Does a person who sweats fairly heavy loose salt and would they tend to crave it?

Do heavy sweaters need to worry about replacing salts?

I have the opposite problem, I hardly ever sweat but notice if I do it is extremely salty. I tend not to crave much salt. I noticed my sodium readings on a blood test were at the high end of normal and am thinking maybe I should find some way to sweat more often. ( sauna?)

The salt content of sweat is less than the salt content of your plasma, so you’re never going to lose much salt that way (you’ll lose proportionally more water) so that could account for your elevated sodium readings. Replace your water aggressively when sweating and don’t go to a sauna to manage your sodium levels.

Although I’m no doctor, I was under the impression there is no downside to a lot of sodium unless you have high blood pressure (and you are one of the people that has it aggravated by sodium)

Cutting your salt intake is generally considered to be A Good Thing.

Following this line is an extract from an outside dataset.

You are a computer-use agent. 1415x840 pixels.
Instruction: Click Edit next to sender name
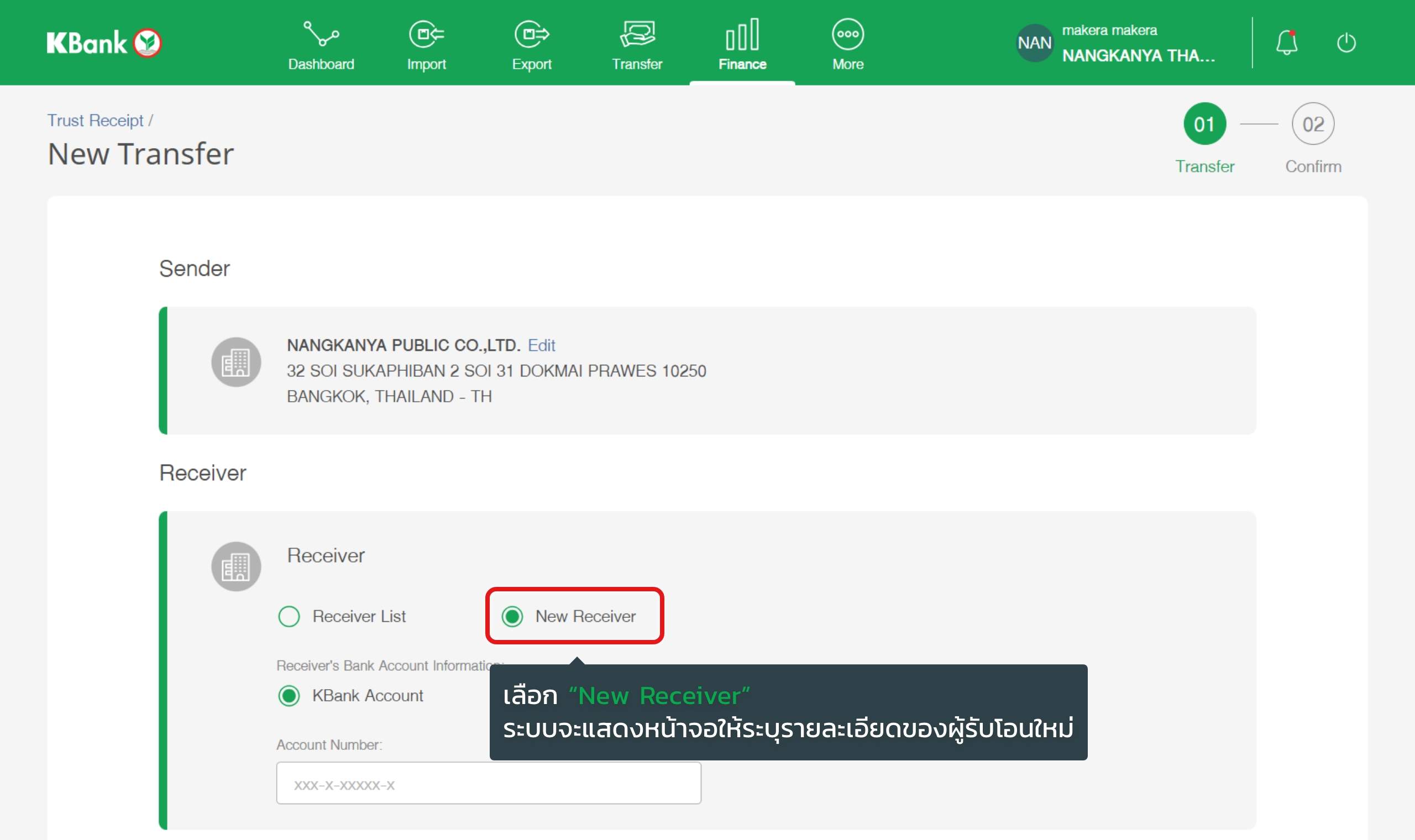[541, 345]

For the generic person in a household with 3.7 people and 1.9 kids. For any particular person, though, salt only appears to be bad if it causes high blood pressure. Not everybody is sensitive, though, and if your blood pressure is healthy there is nothing to be gained by cutting salt intake. And even if you have high blood pressure, there is nothing to be gained by cutting salt if that is not the source of the problem (high blood pressure can be caused by many things and salt is only one).

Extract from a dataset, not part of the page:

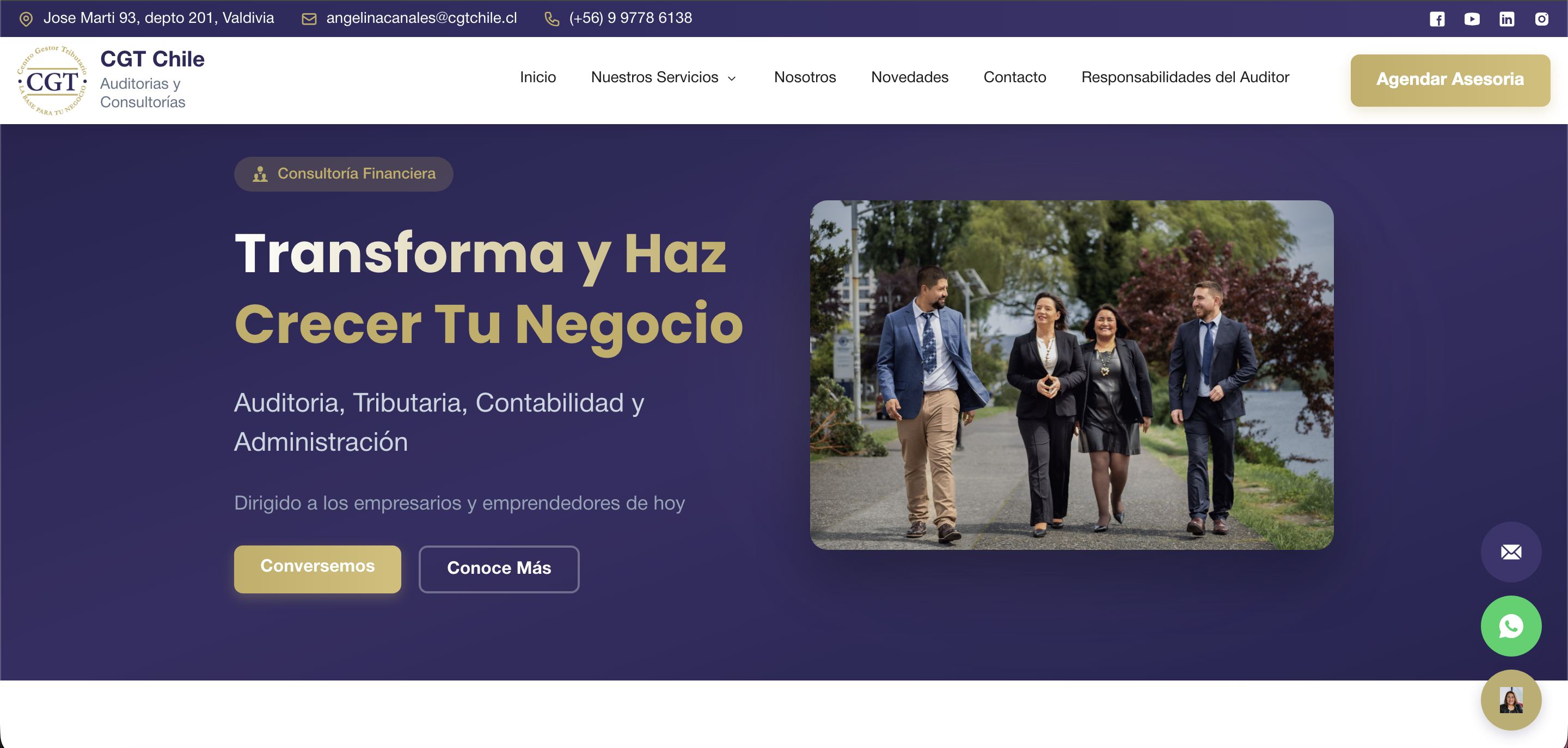Open the Facebook social icon
Image resolution: width=1568 pixels, height=748 pixels.
tap(1437, 19)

So a person can have high blood pressure and consume a high-sodium diet and not have that diet negatively effect the blood pressure?

Sure. Some people are not sodium sensitive. My sister had HBP for a while and tried cutting salt, but it made no difference and the health risks from HBP remained. She eventually discovered that her birth control medication was the cause. Once that was fixed, her BP returned to normal and she went back to her previous diet without problems.

Did the doctor who took the tests mention anything? The high end of normal is still normal after all. Maybe a follow up with the doctor if you feel like you need to ask.

Yes and maybe.

In some cases they might.

Sweating is not a good way to control salt levels. If you want to being your sodium levels down (but it is not very apparent that you need to), eat less salt or drink more water (or both).

moths are a bigger worry.

As noted by USCDiver, you lose more water than salt when you sweat. The short term result without intake to replace anything is making your plasma sodium level go up slightly. There is a wide range of sodium concentration in sweat both between individuals and within individuals depending on sweat rate and degree of heat acclimation (faster sweating leads to more sodium in sweat and heat acclimation leads to less) but even at its highest it is still less than plasma sodium levels.

If you have nomally functioning kidneys and a normally functioning brain you will have thirst that drives you to replace the water and your kidneys will preserve the amount of sodium you need out of what you eat and let the amounts you do not need get … flushed out.

Drinking more water will make you pee more but not lower your serum sodium concentration much except under very specific circumstances and only until your kidney gets a chance to correct it. One such circumstance has been created by (IMHO) bad advice commonly given to endurance athletes - drink before thirst and drink to your pee not being yellow. Doing such has sometimes resulted in dangerously low sodium levels, even death.